Instruksi 1
Tuliskan ulang sama persis sebagian teks permohonan praperadilan: mulai pada kata-kata "A.    DASAR HUKUM", lalu berhenti setelah kata-kata "(prinsip Habeas Corpus).".
Instruksi 2
Menurut teks permohonan praperadilan, di wilayah pengadilan negeri mana penghentian dan penyitaan barang bukti oleh Termohon terjadi?
Instruksi 3
Tuliskan kelanjutan teks permohonan praperadilan, dimulai setelah kalimat terakhir yang ditampilkan.

Teks

-- -- --

Dengan ini Pemohon mengajukan Permohona Praperadilan terhadap:
PEMERINTAH RI, Cq. GUBERNUR NUSA TERNGGARA BARAT, Cq. DINAS LINGKUNGAN HIDUP DAN KEHUTANAN PROPINSI NUSA TENGGARA BARAT, Cq. KABID. PERLINDUNGAN HUTAN KONSERVASI SUMBER DAYA ALAM DAN EKOSISTEM SELAKU PENYIDIK PEGAWAI NEGERI SIPIL DINAS LINGKUNGAN HIDUP DAN KEHUTANAN PROPINSI NUSA TENGGARA BARAT,  Alamat di Jalan Majapahit No. 54 Mataram – NTB. Selanjutnya disebut sebagai TERMOHON;

Dengan ini Pemohon mengajukan permohonan praperadilan kepada Termohon dengan alasan sebagai berikut:

A.    DASAR HUKUM PERMOHONAN PRAPERADILAN
Bahwa permohonan praperadilan a quo diajukan oleh Pemohon karena penghentian dan penyitaan barang bukti truk beserta kayu muatannya dan dokumen oleh Termohon berada di wilayah Pengadilan Negeri Sumbawa dan atas tindakan tersebut telah menetapkan Pemohon sebagai Tersangka. Untuk itu, pengajuan permohonan praperadilan a quo telah sesuai ketentuan peraturan perundang-undangan yang semata sebagai pranata memberikan perlindungan terhadap hak asasi manusia bagi Tersangka atau Terdakwa untuk membela kepentingannya di dalam proses hukum dan menjauhkan Tersangka atau Terdakwa dari tindakan kesewenang-wenangan penyidik/penuntut umum, karena seharusnya di dalam masyarakat yang beradab maka pemerintah harus selalu menjamin hak kemerdekaan seseorang (prinsip Habeas Corpus).
1)    UU RI No. 8 Tahun 1981 Kita Undang-Undang Hukum Acara Pidana (KUHAP) pada bagian Konsiderans menimbang huruf a dan c, tertulis:
(a) Bahwa Negara Republik Indonesia adalah Negara hukum berdasarkan Pancasila dan UU Dasar 1945 yang menjunjung tinggi hak asasi manusia serta yang menjamin segala wargaNegara bersamaan kedudukannya di dalam hukum dan pemerintahan dan wajib menjunjung hukum dan pemerintahan itu dengan tidak ada kecualinya.
(c) Bahwa pembangunan hukum nasional yang demikian itu di bidang hukum acara pidana adalah agar masyarakat menghayati hak dan kewajibannya dan untuk meningkatkan pembinaan sikap para pelaksana penegak hukum sesuai dengan fungsi dan wewenang masing-masing ke arah tegaknya hukum, keadilan dan perlindungan terhadap harkat dan martabat manusia, ketertiban serta  kepastian hukum demi terselenggaranya Negara Hukum sesuai dengan UU Dasar 1945.

-- -- --

Materi yang Diberikan

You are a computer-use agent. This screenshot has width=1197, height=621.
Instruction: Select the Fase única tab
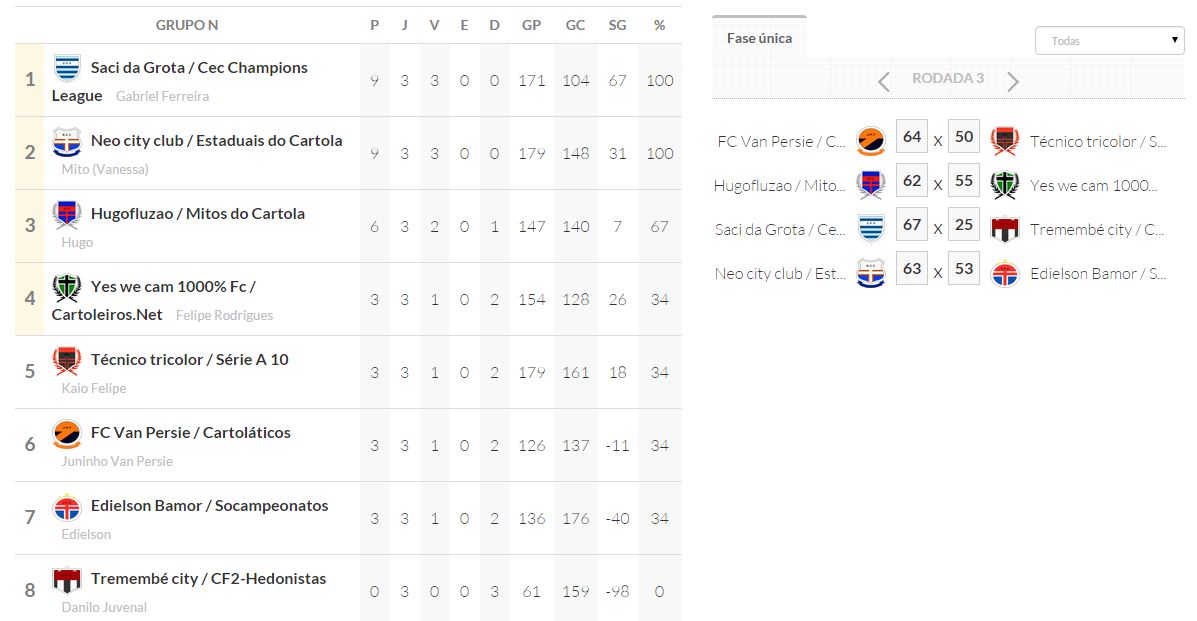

-- -- --

Jawaban Tugas 1
A.    DASAR HUKUM PERMOHONAN PRAPERADILAN
Bahwa permohonan praperadilan a quo diajukan oleh Pemohon karena penghentian dan penyitaan barang bukti truk beserta kayu muatannya dan dokumen oleh Termohon berada di wilayah Pengadilan Negeri Sumbawa dan atas tindakan tersebut telah menetapkan Pemohon sebagai Tersangka. Untuk itu, pengajuan permohonan praperadilan a quo telah sesuai ketentuan peraturan perundang-undangan yang semata sebagai pranata memberikan perlindungan terhadap hak asasi manusia bagi Tersangka atau Terdakwa untuk membela kepentingannya di dalam proses hukum dan menjauhkan Tersangka atau Terdakwa dari tindakan kesewenang-wenangan penyidik/penuntut umum, karena seharusnya di dalam masyarakat yang beradab maka pemerintah harus selalu menjamin hak kemerdekaan seseorang (prinsip Habeas Corpus).

Jawaban Tugas 2
Di wilayah Pengadilan Negeri Sumbawa.

Jawaban Tugas 3
2)    Pasal 1 angka 10 KUHAP menyebutkan:
Praperadilan adalah wewenang pengadilan negeri untuk memeriksa dan memutus menurut cara yang diatur dalam undang-undang ini, tentang:
a. sah atau tidaknya suatu penangkapan dan atau penahanan atas permintaan tersangka atau keluarganya atau pihak lain atas kuasa tersangka;
b. sah atau tidaknya penghentian penyidikan atau penghentian penuntutan atas permintaan demi tegaknya hukum dan keadilan;
c.     permintaan ganti kerugian atau rehabilitasi oleh tersangka atau keluarganya atau pihak lain atas kuasanya yang perkaranya tidak diajukan ke pengadilan.
3)    Bahwa dasar hukum yang menentukan kewenangan Pengadilan untuk mengadili perkara Praperadilan diatur dalam KUHAP dari Pasal 77 s.d Pasal 83, termasuk didalamnya diatur pula tentang subyek dan obyek praperadilan sebagaimana terurai dibawah ini, yaitu:
Pasal 77:
Pengadilan negeri berwenang untuk memeriksa dan memutus, sesuai dengan ketentuan yang diatur dalam undang-undang ini tentang:
a.    sah atau tidaknya penangkapan, penahanan, penghentian penyidikan atau penghentian penuntutan;
b. ganti kerugian dan atau rehabilitasi bagi seorang yang perkara pidananya dihentikan pada tingkat penyidikan atau penuntutan.
Pasal 78:
1) Yang melaksanakan wewenang pengadilan negeri sebagaimana dimaksud dalam Pasal 77 adalah praperadilan.
2)     Praperadilan dipimpin oleh hakim tunggal yang ditunjuk oleh ketua pengadilan negeri dan dibantu oleh seorang panitera.
Pasal 79:
Permintaan pemeriksaan tentang sah atau tidaknya suatu penangkapan atau penahanan diajukan oleh tersangka, keluarga atau kuasanya kepada ketua pengadilan negeri dengan menyebutkan alasannya.

Pasal 80:
Permintaan untuk memeriksa sah atau tidaknya suatu penghentian penyidikan atau penuntutan dapat diajukan oleh penyidik atau penuntut umum atau pihak ketiga yang berkepentingan kepada ketua pengadilan negeri dengan menyebutkan alasannya.
Pasal 81:
Permintaan ganti kerugian dan atau rehabiitasi akibat tidak sahnya penangkapan atau penahanan atau akibat sahnya penghentian penyidikan atau penuntutan diajukan oleh tersangka atau pihak ketiga yang berkepentingan kepada ketua pengadilan negeri dengan menyebut alasannya.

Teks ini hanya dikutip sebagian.